Doté de pouvoirs quasi-infinis grâce aux nanotechnologies, à la biotechnologie, à l’informatique et aux sciences cognitives, l’homme va réaliser ce que seuls les dieux étaient supposés pouvoir faire: voilà la promesse du transhumanisme ! Créer la vie, modifier le génome, reprogrammer son cerveau pour, en définitive, euthanasier la mort, résume en substance le journaliste Emmanuel Tagnard, membre du Comité cinéma d’ «Il est une foi».
Ballotté par la nature et la transcendance, l’humain cherche à s’arracher à sa condition d’objet marqué par la finitude pour s’octroyer un rôle moteur dans l’évolution. Le sociologue et «éco-théologien» Michel Maxime Egger, responsable «Transition intérieure» à « Pain pour le prochain» voit pourtant dans les discours transhumanistes un vocabulaire analogue à celui des grandes traditions religieuses.

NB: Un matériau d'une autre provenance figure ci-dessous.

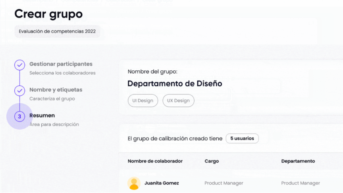Sort by the Cargo column header
Viewport: 343px width, 193px height.
pos(212,161)
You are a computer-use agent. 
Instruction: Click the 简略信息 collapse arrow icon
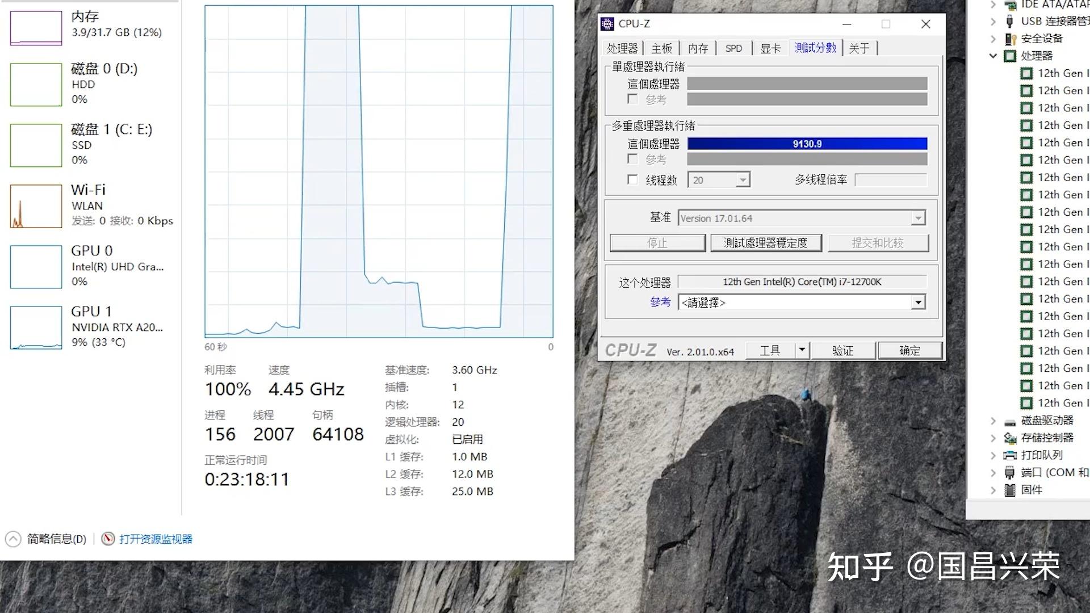coord(13,539)
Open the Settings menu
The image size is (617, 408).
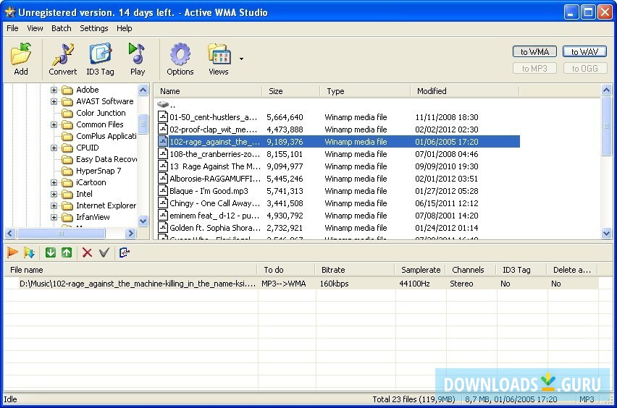[x=93, y=28]
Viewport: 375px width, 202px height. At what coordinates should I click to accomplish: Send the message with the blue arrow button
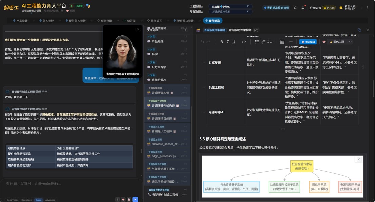pyautogui.click(x=135, y=199)
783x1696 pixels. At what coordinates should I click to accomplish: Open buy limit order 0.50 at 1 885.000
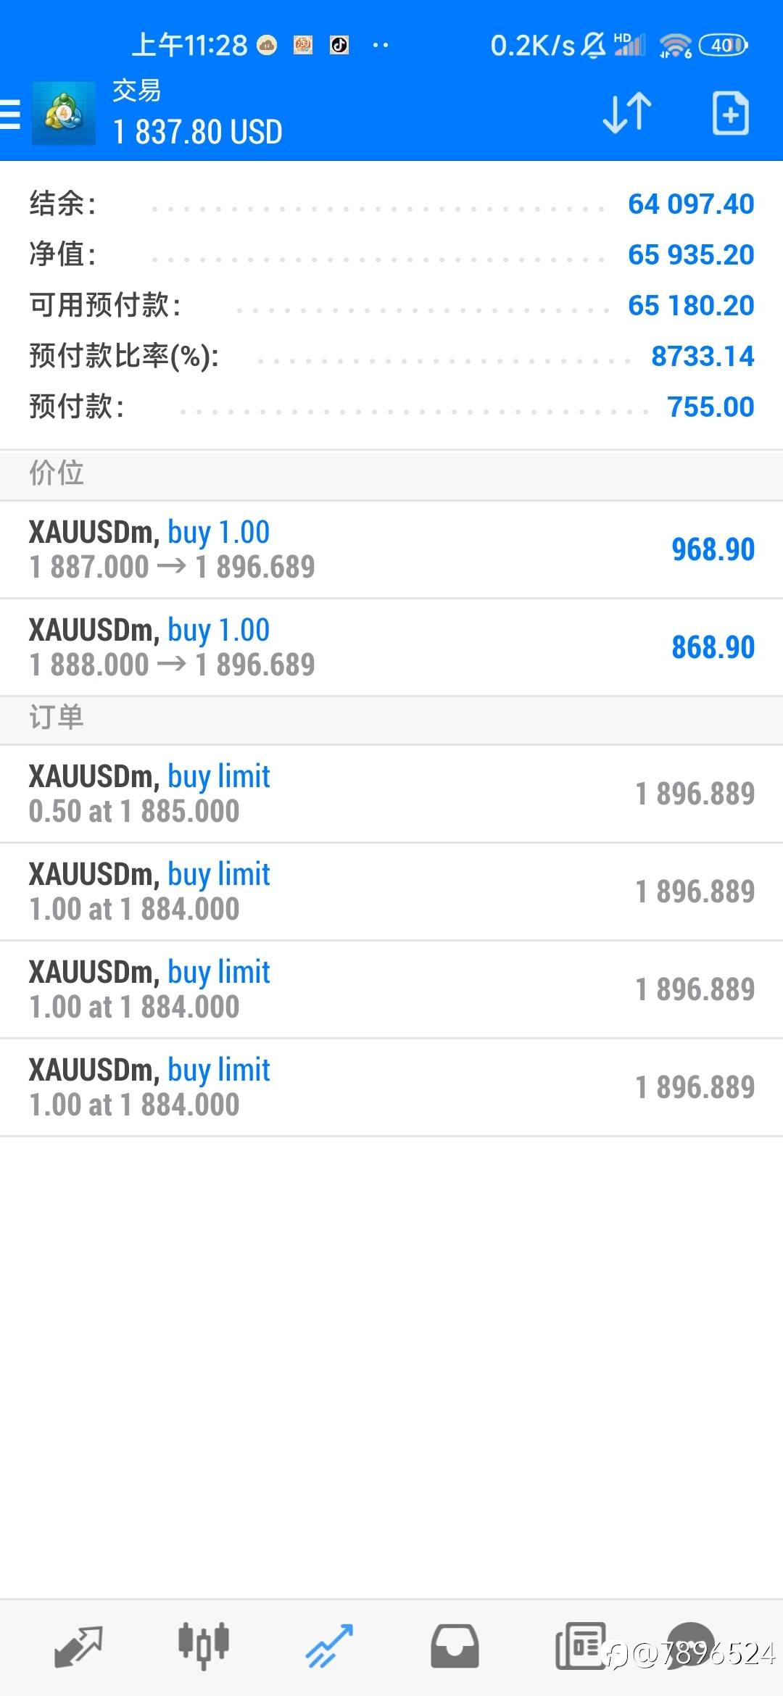tap(392, 794)
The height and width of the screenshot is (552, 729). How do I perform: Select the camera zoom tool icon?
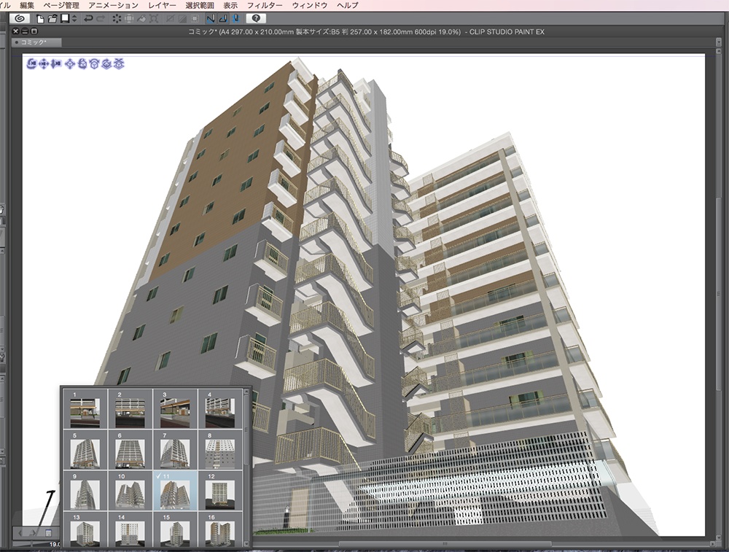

«On parle de création d’un homme nouveau, de vie éternelle et d’horizons de salut. Mais tout cet effort pour augmenter l’être humain conduit à la liquidation de tout ce qu’il y a d’humain en lui. Il est privé de tout ce qui fait sa singularité, c’est-à-dire sa finitude et sa vulnérabilité».
D’ailleurs, comme le fait remarquer le Français Jacques Arnould, historien des sciences et théologien catholique, le terme même de transhumanisme, attribué à tort à l’écrivain Aldous Huxley est déjà utilisé dans les années 40 par Teilhard de Chardin. Le philosophe le conçoit plutôt comme une invitation « à prendre au sérieux notre humanité et à l’amener vers un au-delà». Non pas à la manière des transhumaniste avec un refus du corps et de la matière, mais dans un dépassement des dualismes [corps-esprit, ndlr.] habituels. Or, le désir de se hisser à la place de Dieu n’est pas exempt de contradictions, selon la physicienne franco-tunisienne Inès Safi. «Beaucoup de ces discours relèvent de la métaphysique, comme par une compensation de l’absence de mythe fondateur. On parle de puissance divine, mais la divinisation recherchée parodie la déification dans un monde qui a perdu sa verticalité». Elle note également que les opposés sont très importants, «la mort elle-même est un moteur donnant son importance à la vie !»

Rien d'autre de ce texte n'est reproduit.